Before the neo-noir movement in the cinematic timeline, there clearly had to be film noir. Primarily described as crime dramas that emphasise cynical attitudes and sexual motivations with low-key black and white visuals, the film noir era is generally known to have occurred from early 1940s to the late 1950s. And what better first film noir film to look at than the 1965 French Alphaville: A Strange Adventure of Lemmy Caution (Alphaville: une étrange aventure de Lemmy Caution) by acclaimed director Jean-Luc Godard. The film follows secret agent Lemmy Caution (Eddie Constantine) who originates from what is only known as “the Outlands.” He comes to the city – Alphaville – in attempt to search for another secret agent who has gone missing and to, hopefully, capture or kill the creator of and mastermind behind Alphaville, Professor von Braun (Howard Vernon).
What we see when Caution enters Alphaville is a (disturbingly familiar) dystopian society where society is ruled by a sentient supercomputer, Alpha 60, which was designed by von Braun. The technocratic dictatorship thrives on logic and has eschewed concepts that Alpha 60 has deemed unnecessary, illogical, and ideals that (it believes) hold back humanity.

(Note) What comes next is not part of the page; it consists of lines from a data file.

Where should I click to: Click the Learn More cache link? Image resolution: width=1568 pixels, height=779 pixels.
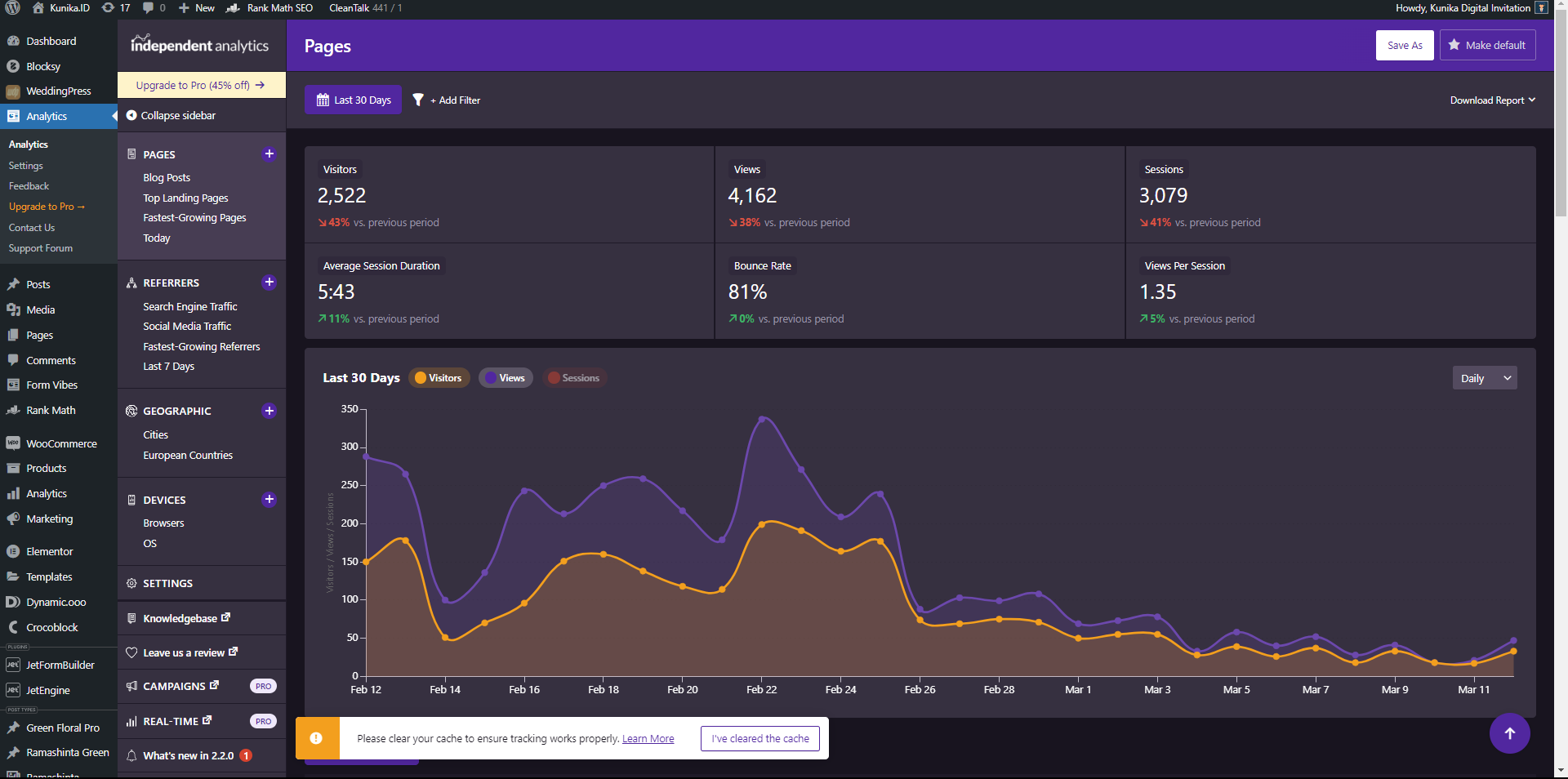[648, 739]
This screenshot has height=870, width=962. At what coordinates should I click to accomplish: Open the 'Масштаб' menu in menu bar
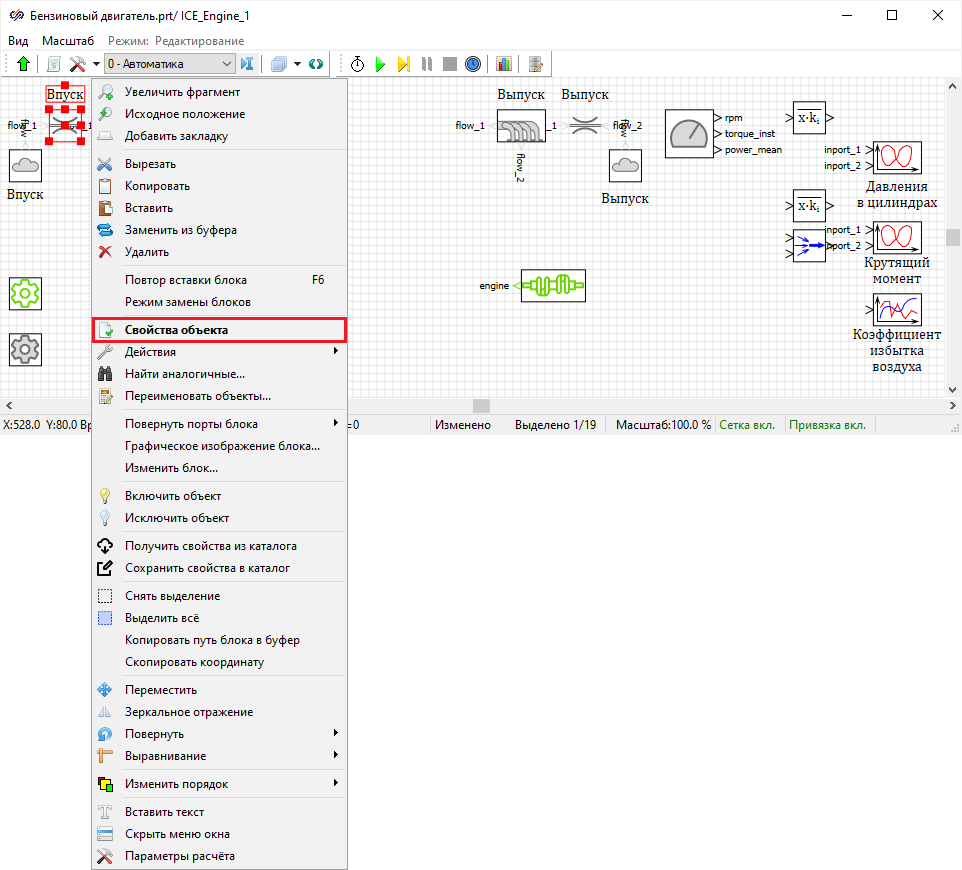click(x=68, y=41)
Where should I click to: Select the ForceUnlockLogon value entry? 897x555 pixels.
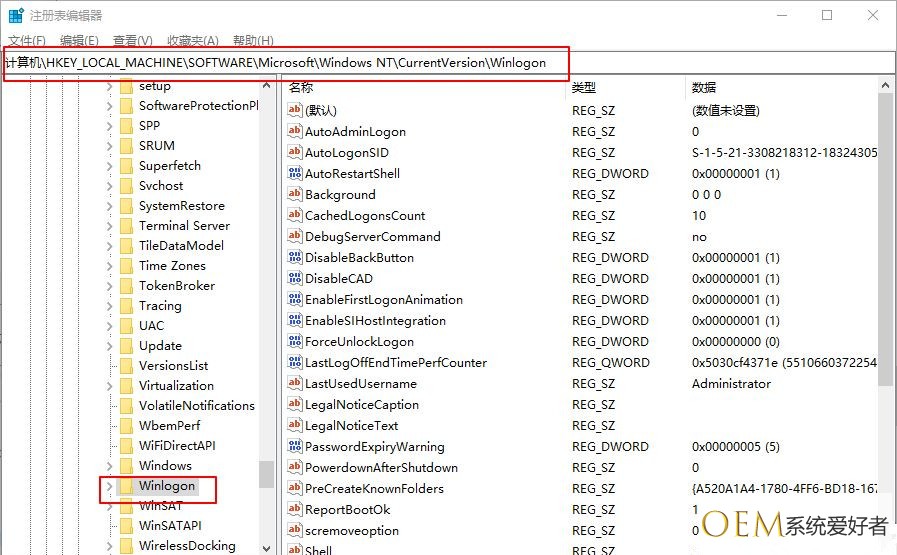(x=359, y=341)
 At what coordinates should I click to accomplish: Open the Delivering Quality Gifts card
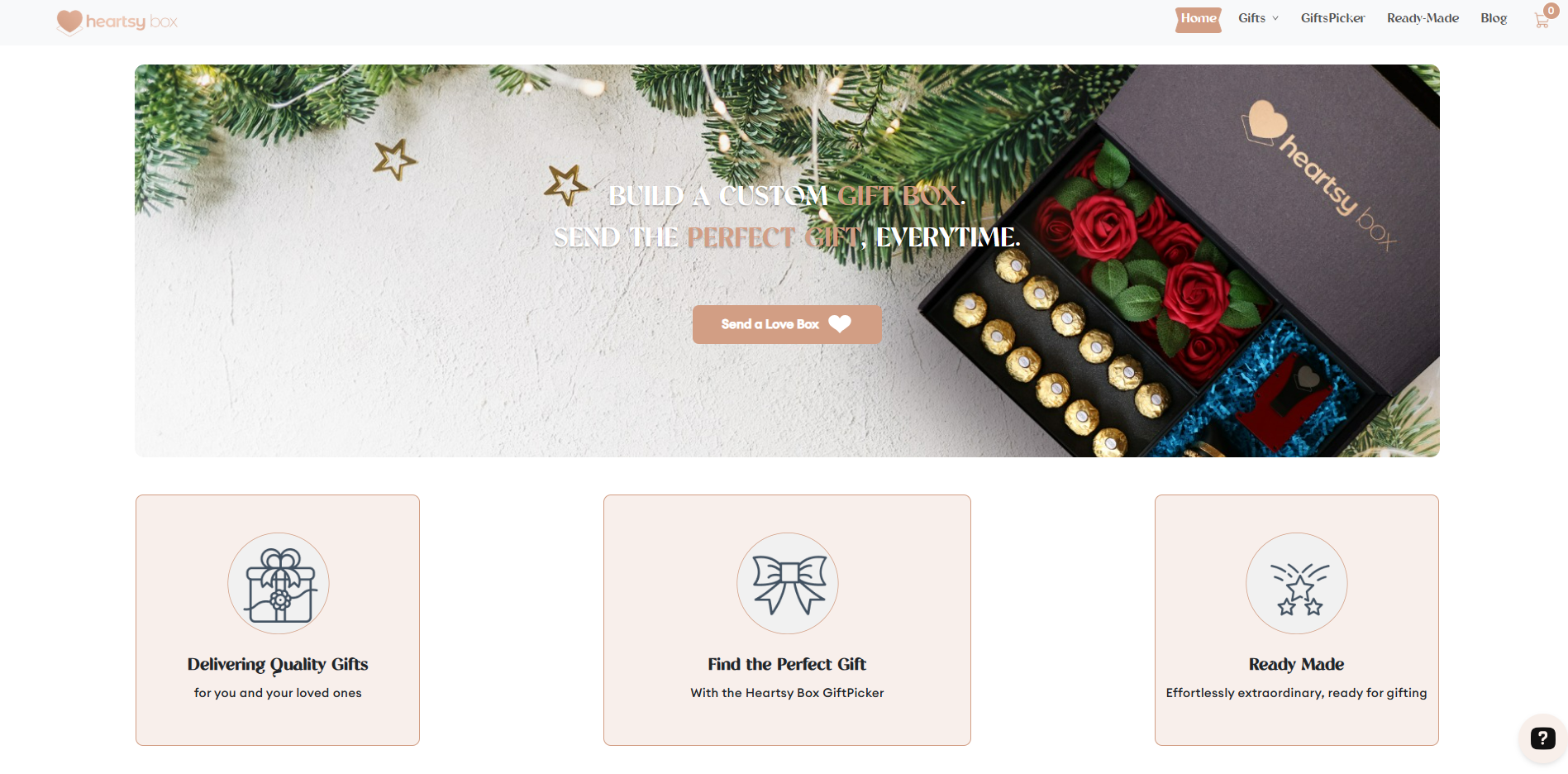pyautogui.click(x=278, y=620)
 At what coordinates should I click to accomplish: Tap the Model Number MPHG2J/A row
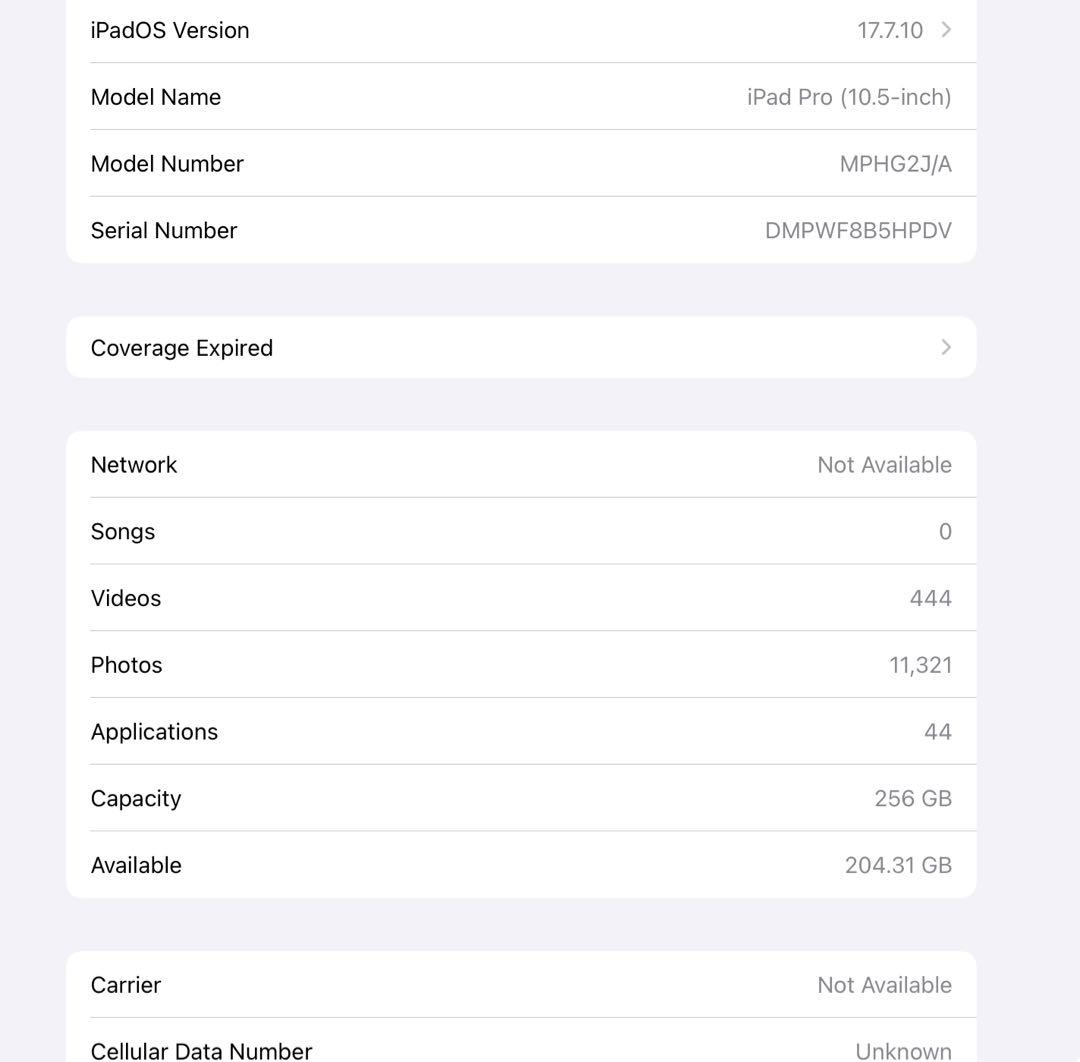(520, 163)
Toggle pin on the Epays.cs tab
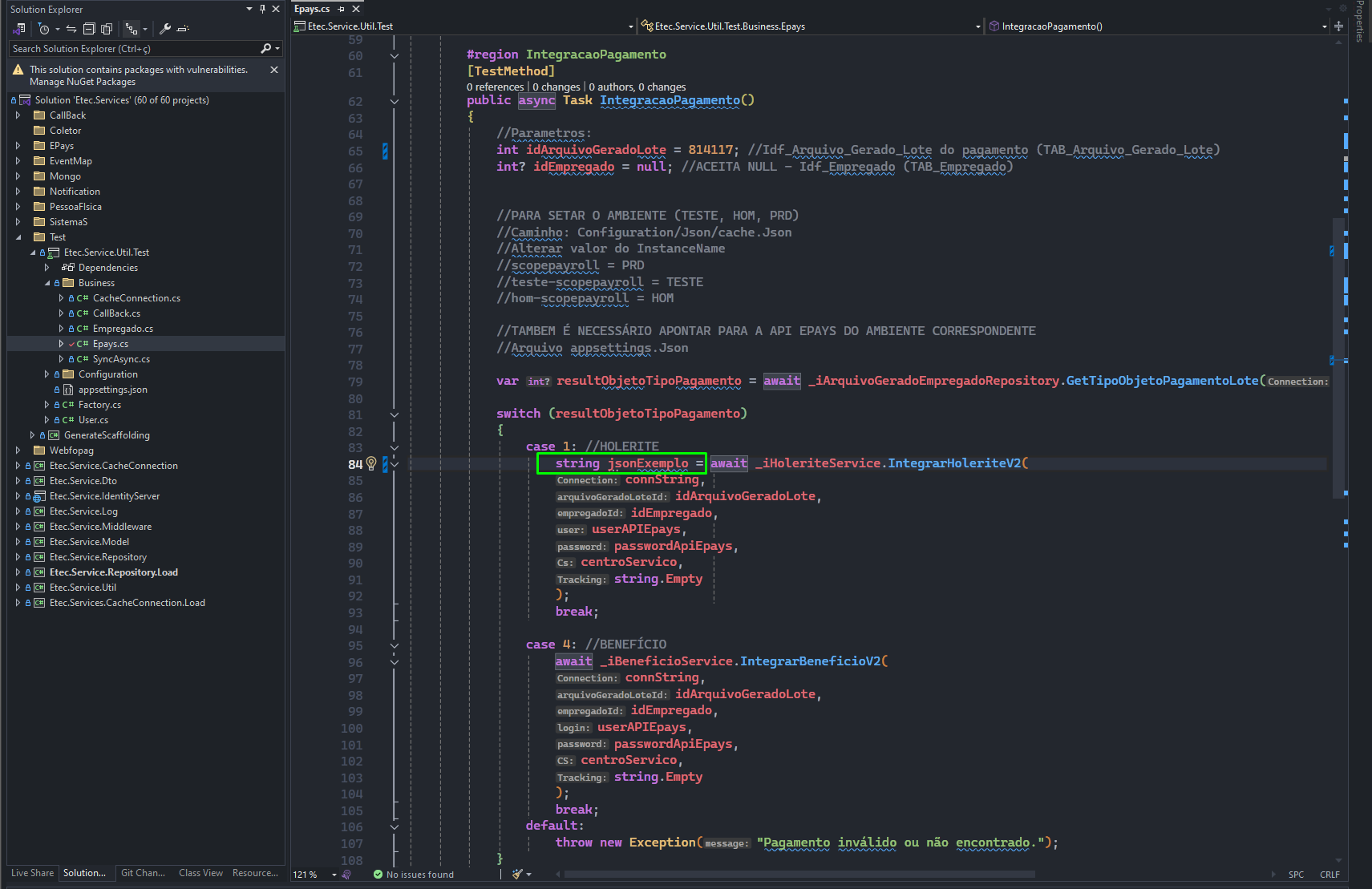This screenshot has width=1372, height=889. 341,9
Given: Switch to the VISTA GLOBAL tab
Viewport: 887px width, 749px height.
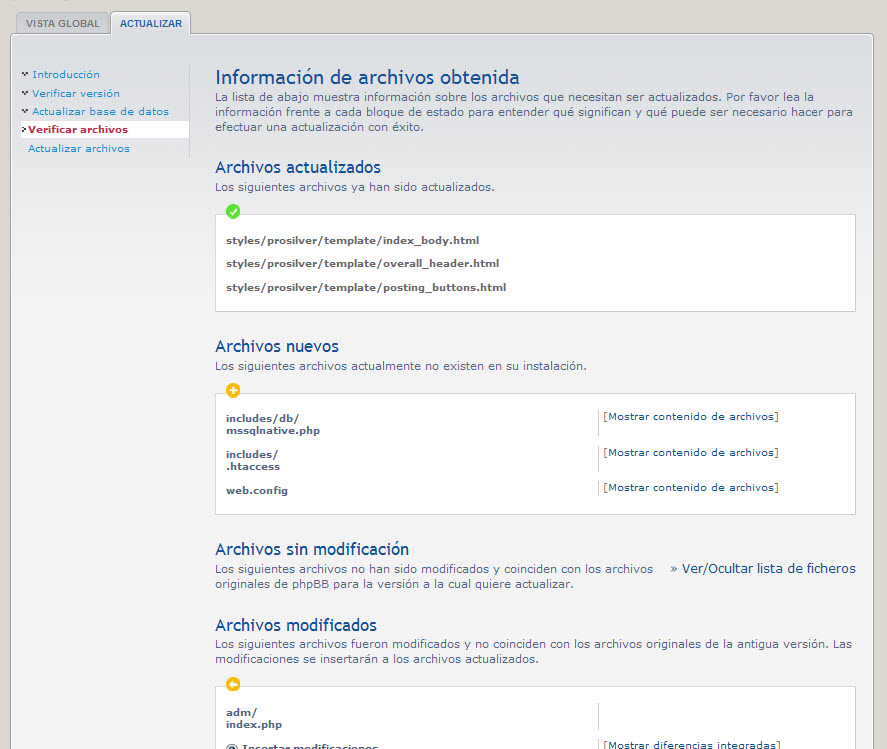Looking at the screenshot, I should (x=62, y=22).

These ideals include things such as free thought, love, emotion, and poetry; any sign of that throughout the city is dealt with at an extreme level – what jumps to mind is Alphaville’s dictionary-bible, or encouraging the replacement of ‘why’ with ‘because’, or a man being executed because he shed tears when his wife died. That emotion was deemed weak and rooted out by the supercomputer. The inhabitants of Alphaville are mindless drones and represent the product of a society devoid of art; a civilisation of inhumanity, and alienated society. The automated society is scarily resonant, even almost 50 years after its release. Living in an increasingly digitised and media-saturated society, the film hits a little bit too-close to home because it deals with issues of Individualism in a modern world. The film encourages and promotes the ideals that the city forbids; it fights for a renaissance of the arts in a society that values only logic and cold calculation. The resonance of Alphaville becomes uncanny and scary because it does not overreach its boundaries. There is a feeling that this type of dystopian future, where art and expression are not condemned, per say, but perhaps seen as infantile or counter-productive to efficiency.
Alphaville does not predict a Skynet-esque future but rather uses Alpha 60 as a metaphor for reluctance to indulge in free thinking, philosophy, and the arts – something which is arguably happening in our contemporary setting. Alphaville is typically noir in its setting, sound, design and images, and is a visual feast for the viewer – with flashes of images representing regime and logical science/mathematics throughout; as well as images of quotations from French poet Paul Éluard to act as opposition to the regime. The film ends with Caution killing von Braun and destroying his supercomputer through the use of poetry – something that Alpha 60 cannot comprehend with logic. As mentioned, issues of individualism are dealt with in the film; the concept of the individual self has been lost to the collect citizens of Alphaville, and this is the key to the computer’s destruction and the symbolic ‘freeing’ of the citizens. To reinforce this notion, the final scenes of the film show the salvation of Natacha von Braun (Anna Karina), Caution’s love interest, being saved by uttering (and comprehending) the final words: “Je vous aime” (“I love you”) to Caution. This signifies the enlightenment and freeing power that emotion, free thought, and the arts have. The film is a classic piece of film noir as well as an overall, resounding success by Godard; the film is wholly seductive and enticing. And if there was any doubt as to whether this is a noir film or not, Caution, when asked by Alpha 60 what he likes most in the world, expresses the undeniably cynical: “money and women.”